- Task to complete -
Extract every line below that contains the word "icon". Case counts.

Dataset entries:
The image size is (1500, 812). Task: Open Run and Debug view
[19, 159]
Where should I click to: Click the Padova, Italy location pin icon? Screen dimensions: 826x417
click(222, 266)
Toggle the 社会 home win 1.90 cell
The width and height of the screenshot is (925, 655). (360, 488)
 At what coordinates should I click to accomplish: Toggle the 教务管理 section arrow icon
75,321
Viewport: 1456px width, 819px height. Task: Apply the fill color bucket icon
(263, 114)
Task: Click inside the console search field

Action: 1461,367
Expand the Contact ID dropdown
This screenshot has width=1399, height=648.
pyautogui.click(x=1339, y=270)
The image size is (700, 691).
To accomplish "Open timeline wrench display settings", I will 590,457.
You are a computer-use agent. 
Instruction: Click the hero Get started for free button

- Exercise result -
Where should I click to: Click the Padova, Italy location pin icon? Screen dimensions: 826x417
 At what coordinates should I click to accomplish: Toggle the 教务管理 section arrow icon
Viewport: 1456px width, 819px height. Task: Apply the fill color bucket icon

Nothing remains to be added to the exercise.